Custom recipes (archive, read-only) - Page 90

kiklop74 · 02-03-2010, 06:35 AM

New recipe for TidBITS:

kiklop74 · 02-03-2010, 06:52 AM

New recipe for Gizmodo:

kiklop74 · 02-03-2010, 07:16 AM

New recipe for News Straits Times from Malaysia:

TBR · 02-03-2010, 08:04 AM

I'm still having trouble to get a recipe for

http://p.yimg.com/bw/rss/nachrichten/bundeswehr.xml

cleared of unnecessary clutter, am still getting artifacts.
The modified basic news recipe works in principle and removes much of the clutter but still includes, among others, a "ghost" of an add:

Quote:

class AdvancedUserRecipe1264591440(BasicNewsRecipe):
title = u'Bundeswehr'
oldest_article = 7
max_articles_per_feed = 100
remove_tags_after = dict(name='div', attrs={'id':'content'})
remove_tags_before = dict(name='div', attrs={'id':'content'})
feeds = [(u'Bundeswehr in AFP und AP', u'http://p.yimg.com/bw/rss/nachrichten/bundeswehr.xml')]

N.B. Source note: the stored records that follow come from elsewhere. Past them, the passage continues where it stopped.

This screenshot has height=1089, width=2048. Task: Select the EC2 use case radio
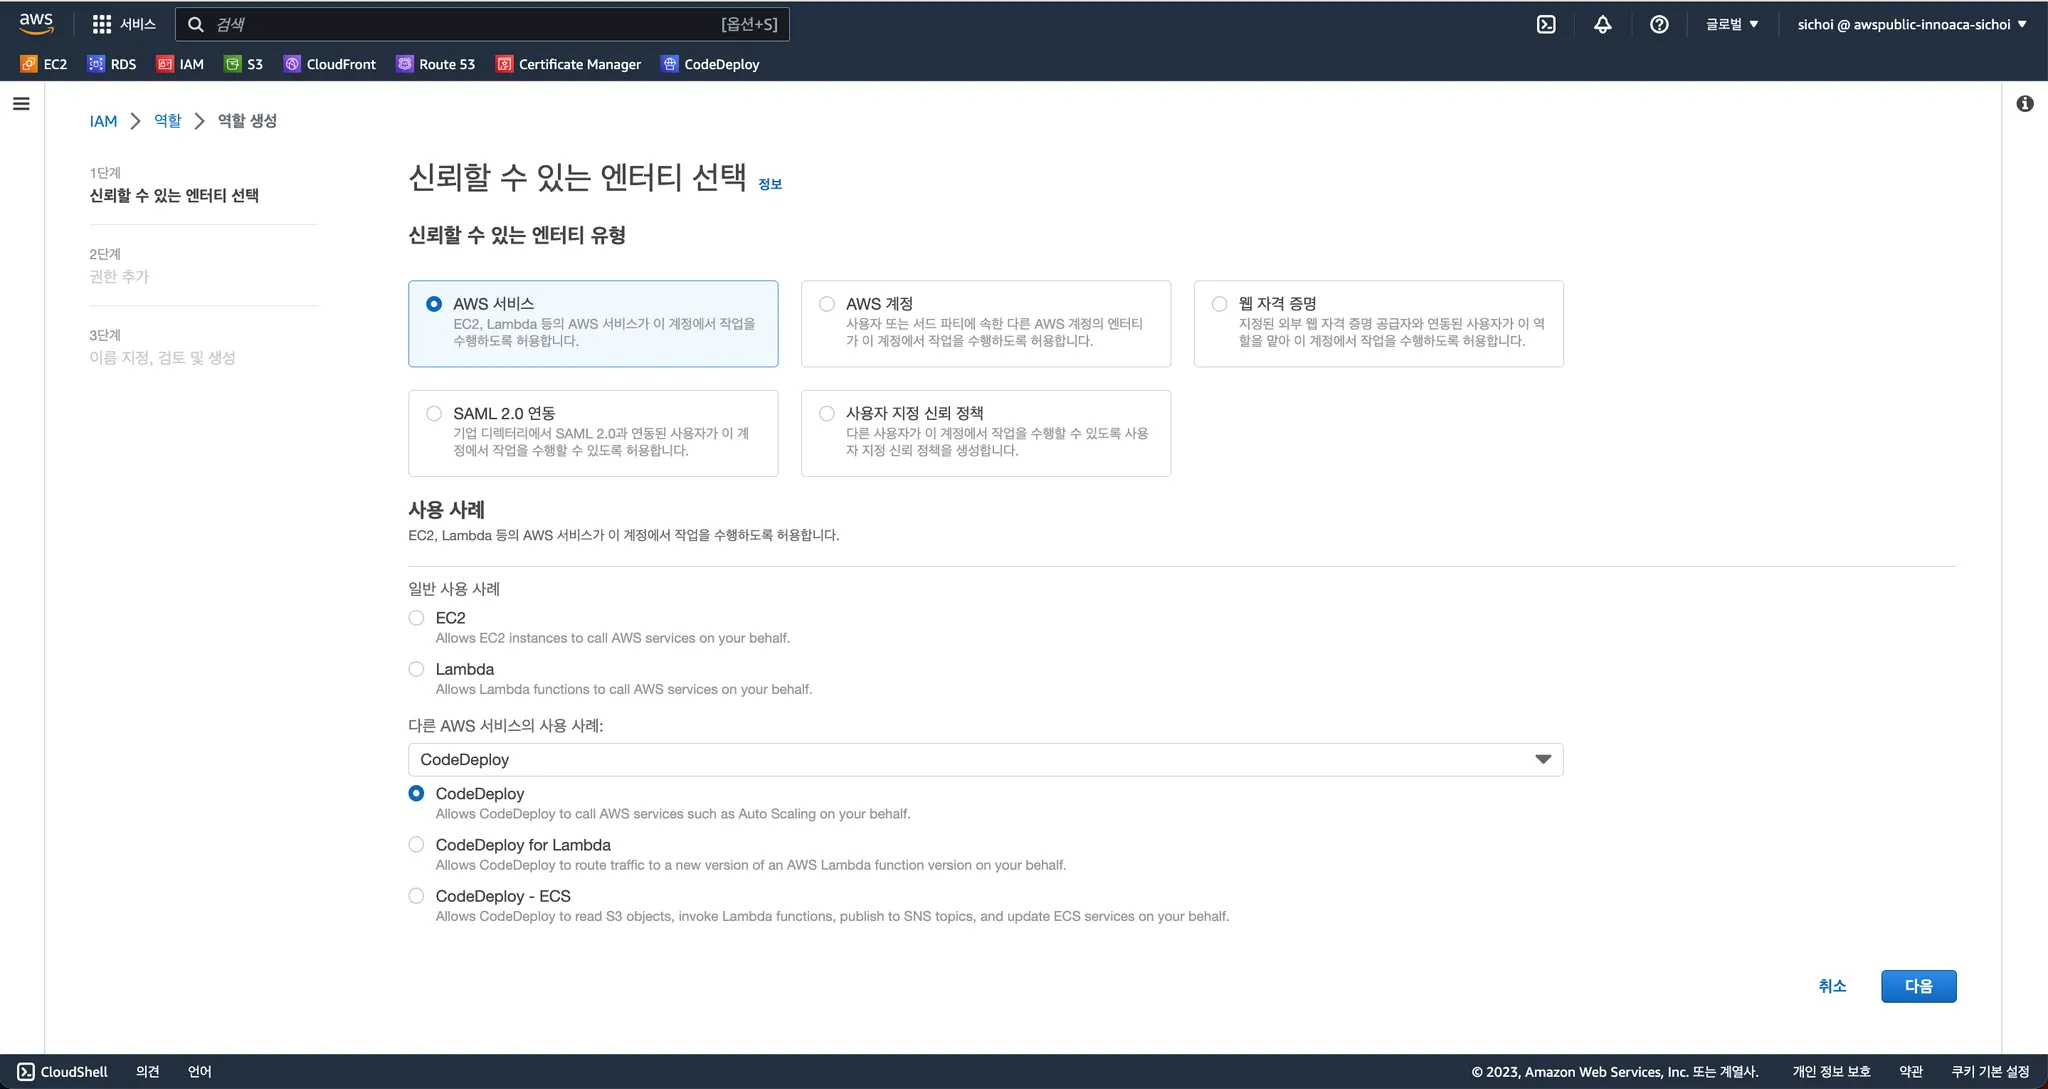click(416, 618)
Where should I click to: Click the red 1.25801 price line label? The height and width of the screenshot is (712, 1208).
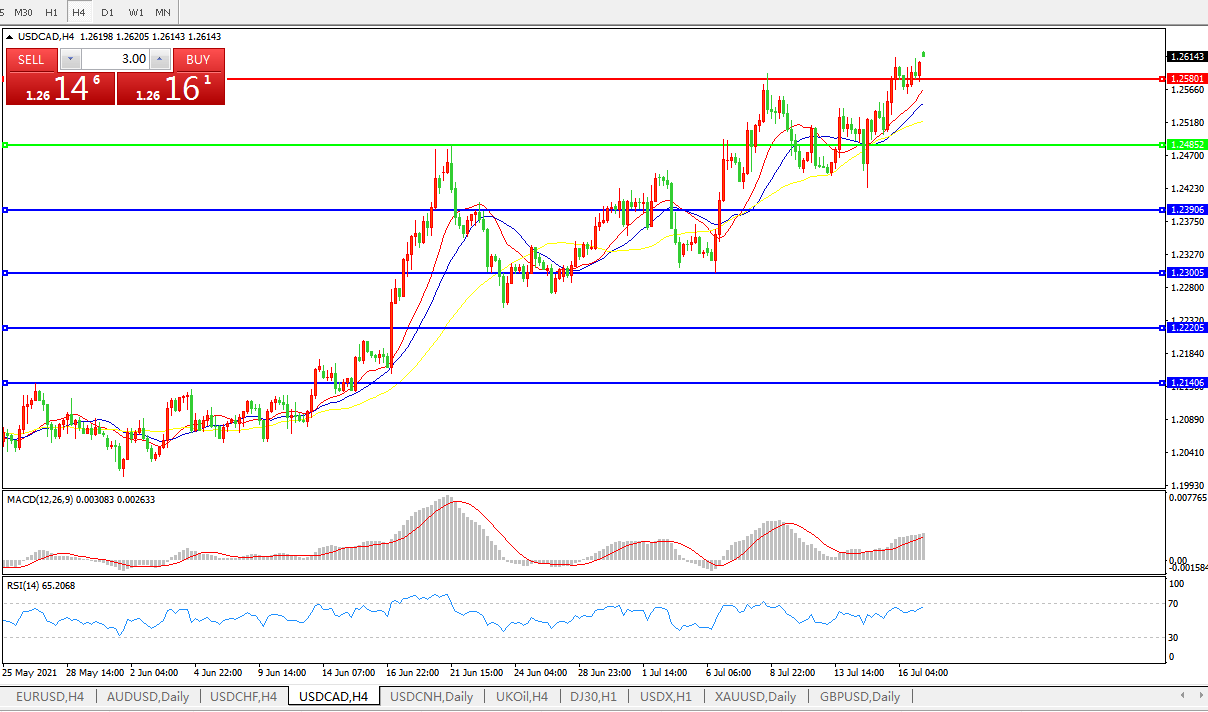pyautogui.click(x=1187, y=78)
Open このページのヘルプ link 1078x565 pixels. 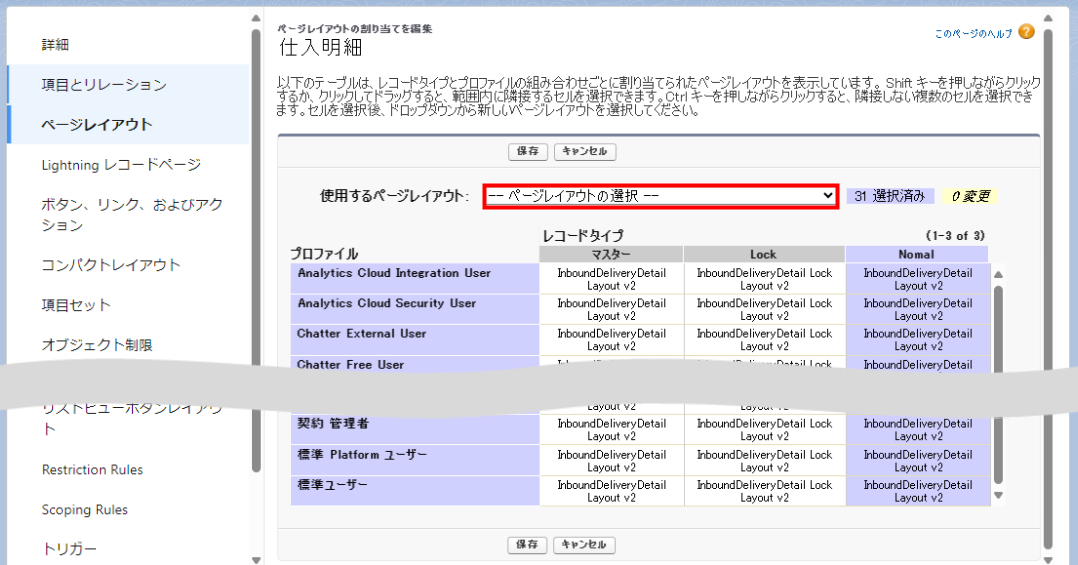point(973,33)
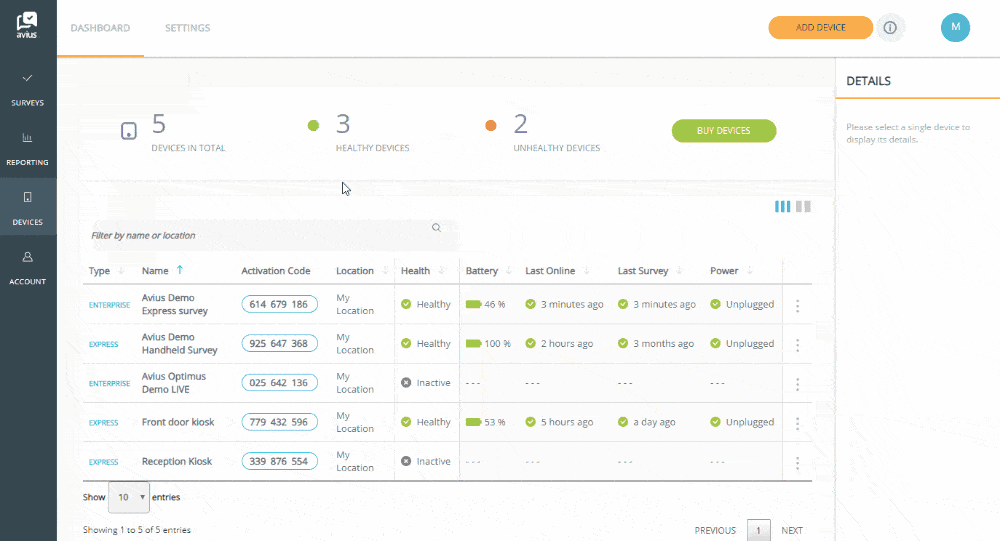Open the user profile avatar M
Image resolution: width=1000 pixels, height=541 pixels.
point(955,28)
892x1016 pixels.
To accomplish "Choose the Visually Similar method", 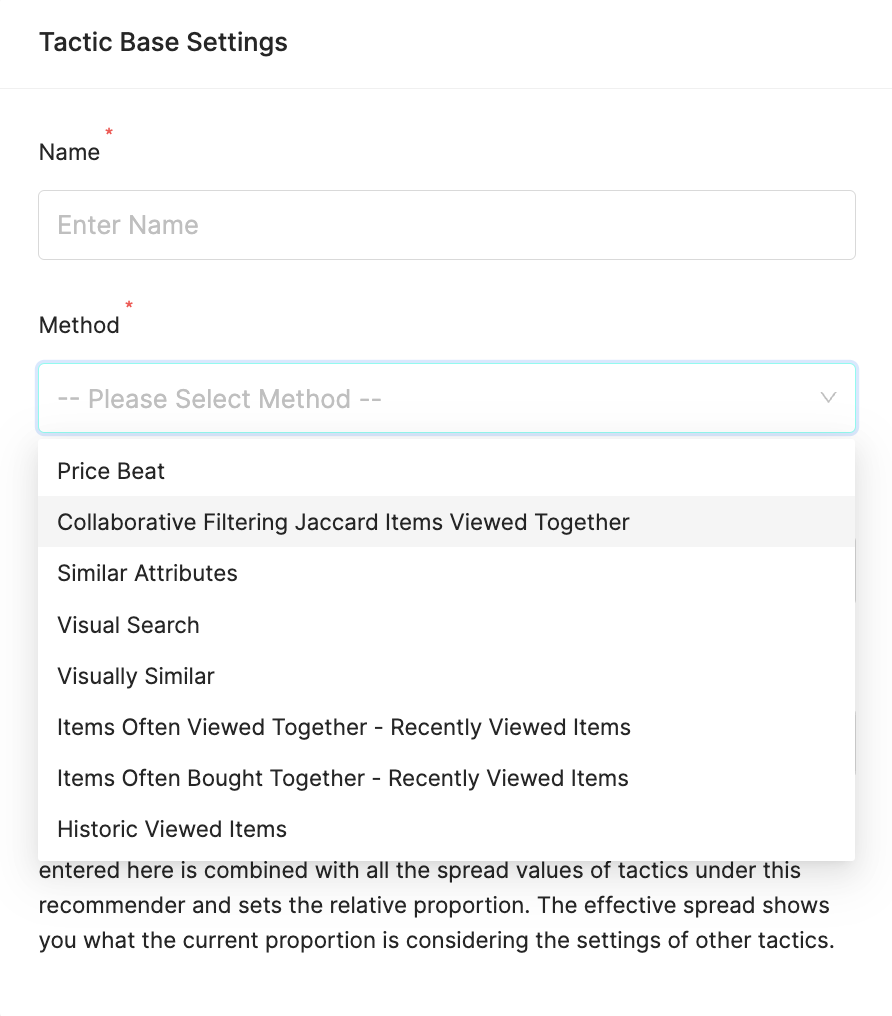I will coord(136,676).
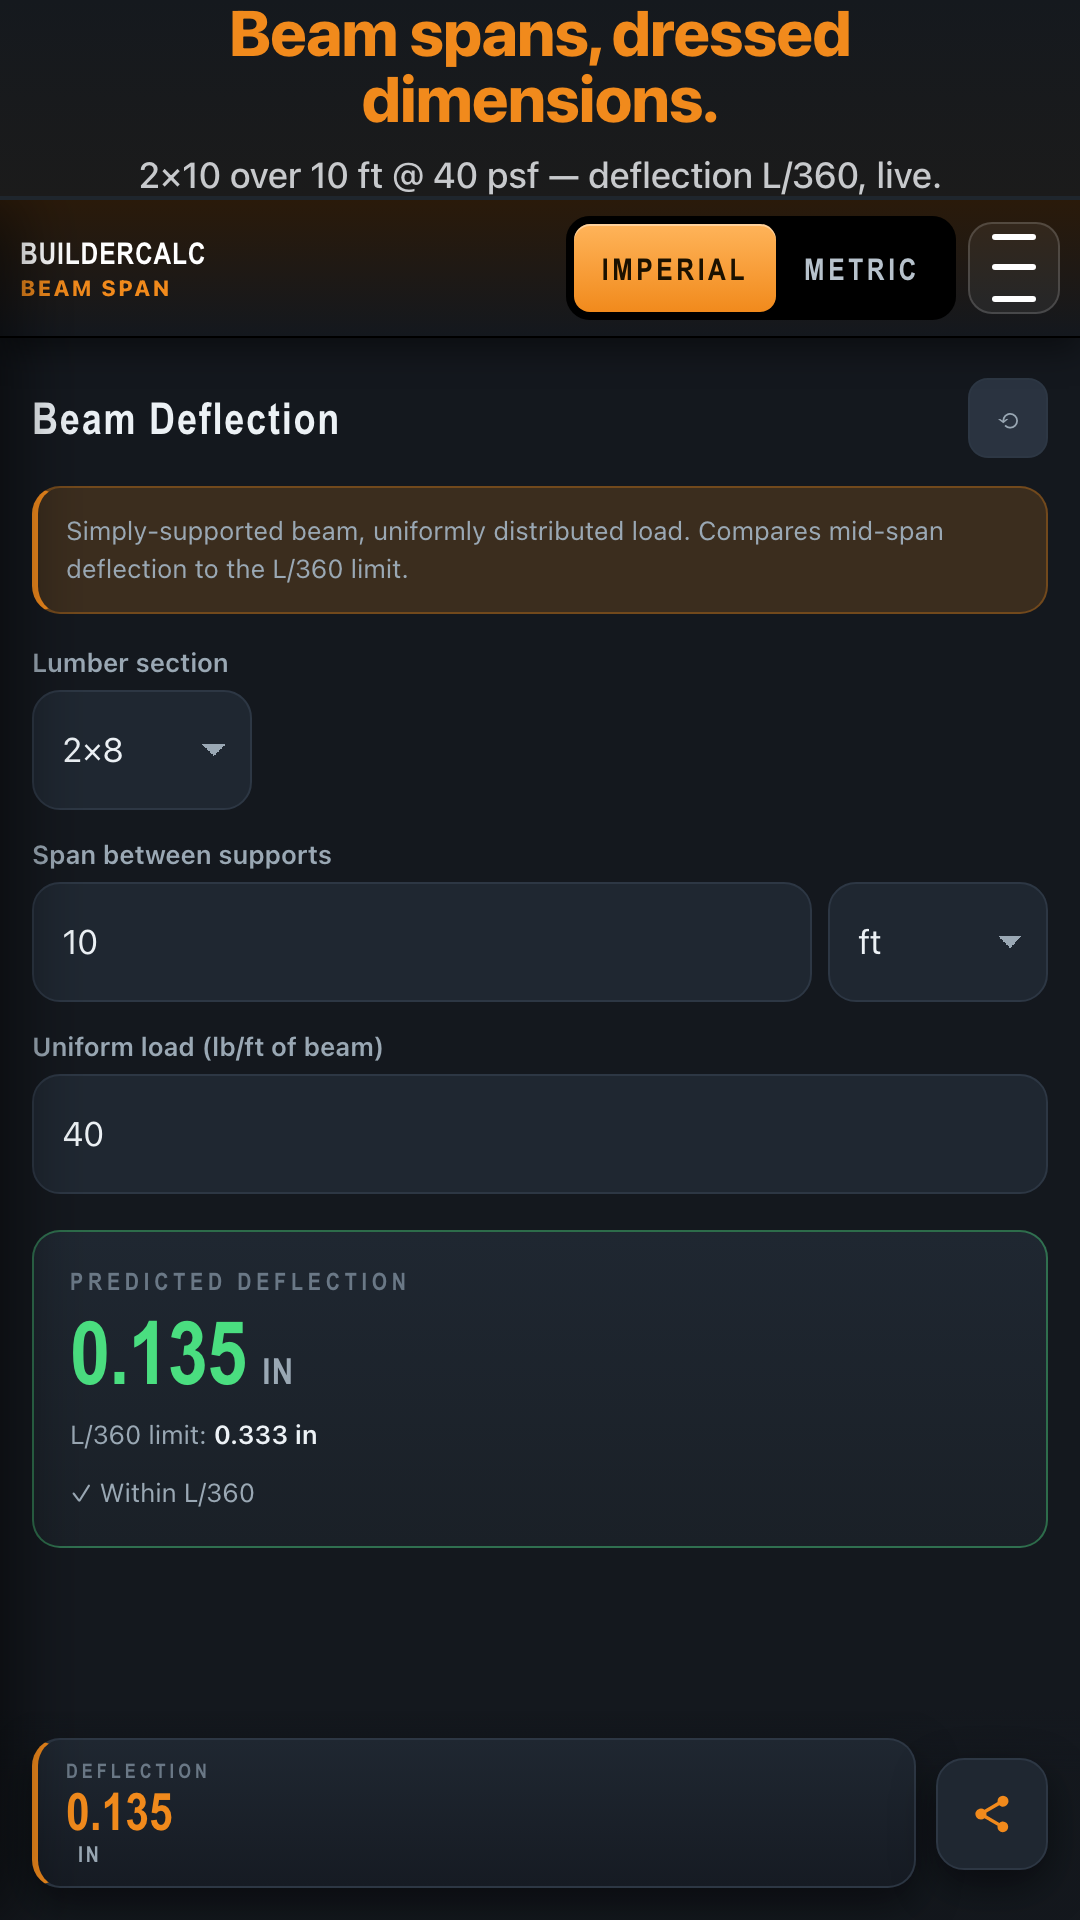Select the predicted deflection value 0.135
This screenshot has width=1080, height=1920.
coord(159,1355)
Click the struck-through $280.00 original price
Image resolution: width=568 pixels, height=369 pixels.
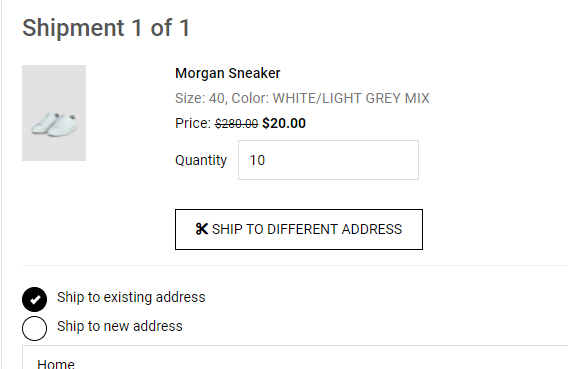coord(237,124)
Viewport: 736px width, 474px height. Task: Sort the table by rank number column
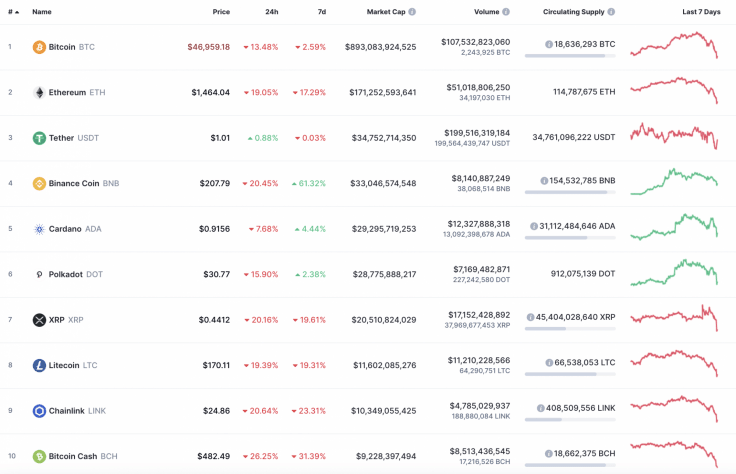coord(12,12)
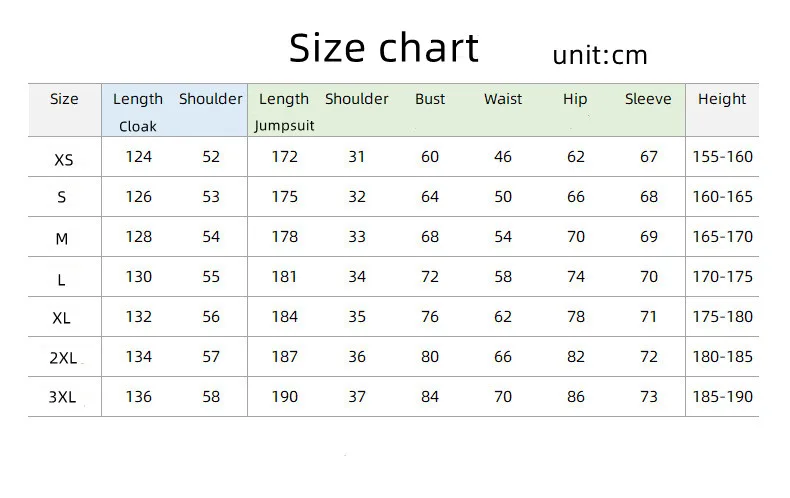
Task: Click the 155-160 height cell
Action: (722, 157)
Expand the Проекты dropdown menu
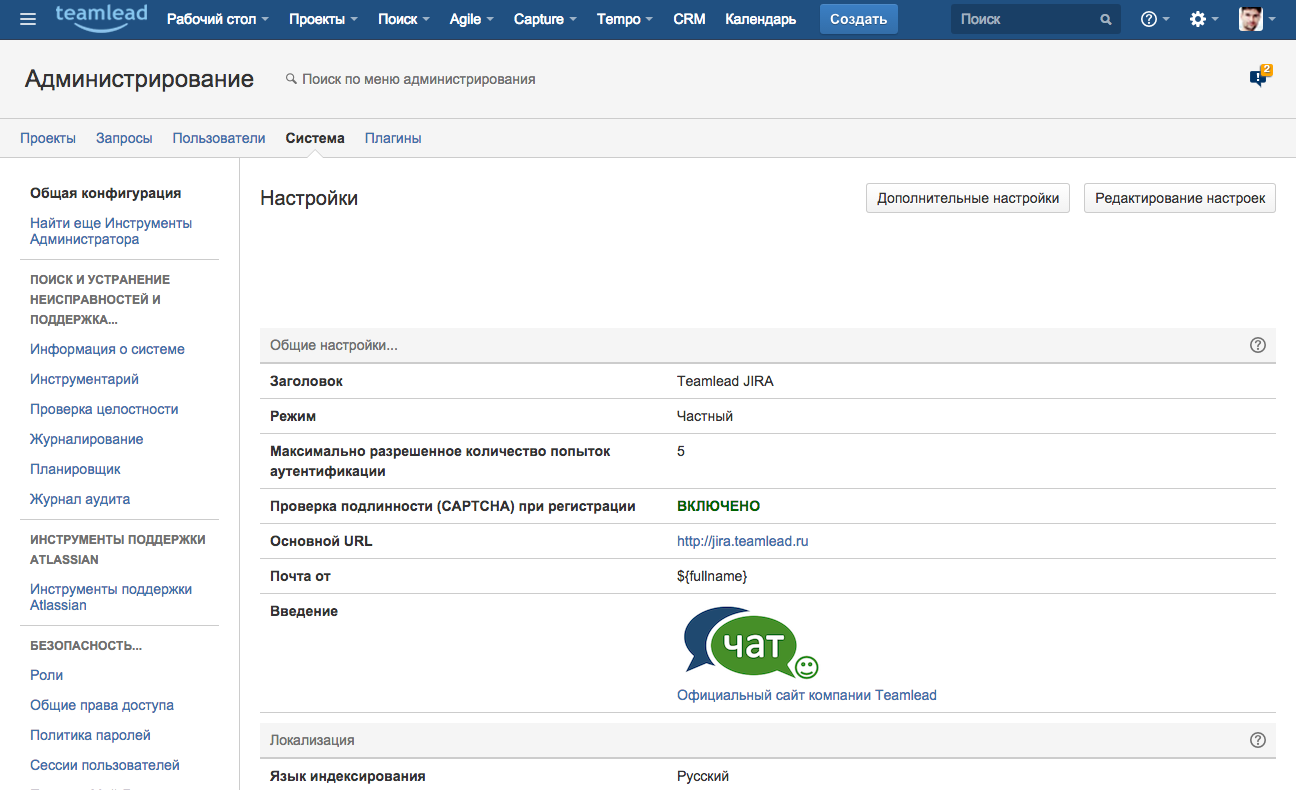Screen dimensions: 1296x790 pyautogui.click(x=323, y=19)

Could anyone jump in with advice?

I want to get a "filtered" recipe going to scan several rss-feeds and filter out all articles that don't contain certain keywords so that only news items that do contain those keywords are included in the created e-book, thus creating an instant press review on a certain theme/person/event etc. Kovidgoyal has confirmed the possibility of doing this with calibre:

Quote:

Originally Posted by kovidgoyal

If you've seen http://bazaar.launchpad.net/~kovid/c.../feeds/news.py

there's not much more I can tell you. Basically, you can completely customize the news download process by overring the methods of that class. So if you want to create a compsite recipe you would create a parse_index method that will list all the current articles in your various news sources. Then you would override postprocess_html to check for the required keywords and if absent return None

but I'm afraid that this is currently beyond my programming/scripting skills. As this would be a rather extensive recipe I'm hesitant to simply request it in this forum but could someone post a recipe with a keyword filter so I can learn from the example?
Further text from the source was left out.